The proposal was made because of the budget and the high cost of coach’s salaries and transportation. Those sports could be offered by a community group, it was said.

Although the families of students pay participation fees, the fees charged are not enough to make up for the costs.

“Some kids don’t participate because they know that their families can’t afford it,” said board member Lenore Skoglund.

No decision was made about the school not offering seventh and eighth grade sports at this time.

However, the board passed a motion to increase each activity fee by $15, and set a family maximum fee at $180, due to an increase in transportation costs.

New legislation to give the school board the authority to approve a $300 per adjusted pupil unit operating referendum without voter approval was discussed. That will replace the $1 operating referendum that the voters had approved.

The new levy will result in the school district receiving an increase of $176,046, added to the current $200,466 in revenue, totaling $376,512 in fiscal year 2015. That is the result of a levy for 30.86 percent, which would generate state revenue aid of 69.14 percent. The new levy would be for five years.

The board did not make a final decision. The deadline for a decision is September 30.
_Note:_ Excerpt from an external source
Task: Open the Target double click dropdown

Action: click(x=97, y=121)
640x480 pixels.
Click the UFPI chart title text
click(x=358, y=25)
“Most of the change is in the state aid,” said Business Manager Dawn Hultgren. “It comes from the state, not our taxpayers.”
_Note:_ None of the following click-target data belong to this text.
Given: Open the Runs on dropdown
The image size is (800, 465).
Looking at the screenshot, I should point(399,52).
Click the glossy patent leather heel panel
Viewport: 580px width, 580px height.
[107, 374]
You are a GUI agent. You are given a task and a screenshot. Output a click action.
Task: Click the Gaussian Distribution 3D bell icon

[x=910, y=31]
“This is one way that the Legislature can give you money,” added Superintendent Dave Bottem. “This is a gift on the taxpayers. Everything that the state gives is on the taxpayers.”
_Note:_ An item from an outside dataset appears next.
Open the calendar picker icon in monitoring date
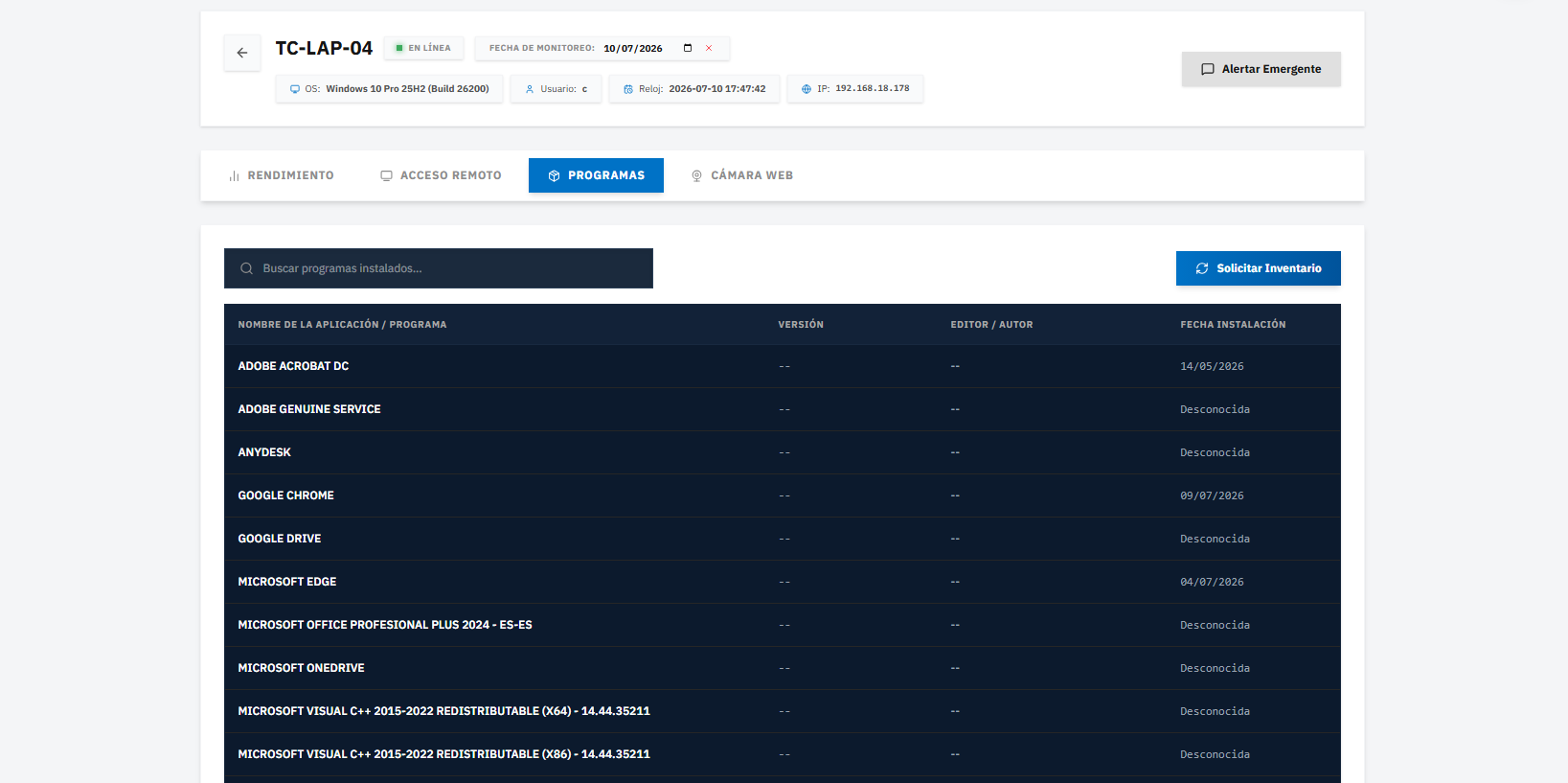 coord(688,48)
Several board members said that they should proceed with caution. Approval of the $300 levy could turn the voters against the school district, it was said.

Others spoke of reserving the extra revenue for a specific expense, such as a new bus.

“I’m torn too,” said board chair Pat Poirier. “We’re trying to stop the bleeding. This will help.”

“We need a comprehensive plan to get out of debt,” said board member Michael Line. “The debt went from $200,000 to $600,000.”

Hultgren pointed out that the school district was not in debt, it was deficit spending.

The levy increase will be presented to the community on Facebook and in other communications for discussion before a decision is made.

There was discussion about a proposed $15 million bond referendum for adding classrooms and a gym to the high school to accommodate the large classes of elementary students that will be advancing into high school in the future. The plans also include replacing the boiler in the elementary school, which has been in service since the school was built in the 1960s.

The proposed referendum election would be held in 2014.

Supt. Bottem said that more state aid will be received for a 25-year bond rather than a 30-year bond. The property taxes would increase 18.48 percent.

“The property taxes for property owners in the school district just went down,” he added. “They will just go back up, depending on what the interest rate is when we take out the bonds.”

The board members expressed their support of the proposal.

“It’s a good idea,” said board member Colleen Fetters. “We have to keep growing. If not, we die.”

Supt. Bottem said that more serious discussion was needed at public meetings. He suggested that an architect draw up a concept of what the addition would look like, and meetings be held in homes in the community, where a board member can explain the proposed plans.

“We want community input,” said board member Paul Coughlin. “What do they want to see us do?”

No decision was made.

In other business, the board voted to keep the salaries of the board members the same, despite a proposal to raise the salaries at the same rate as the staff salary increases. It was said that the salaries of the board members hadn’t been raised for 20 years, and that it was hard to get potential board members to serve for $30 a meeting.

The board approved a plan to landscape an area in front of the school and add maroon and gold day lilies. Supt. Bottem reported that the new landscape would take care of a problem area and add color to the front of the school. Community groups and alumni will be asked to donate towards the $6,450 project.

The next meeting of the Barnum School Board was set for Tuesday, August 20, at 6:30 p.m.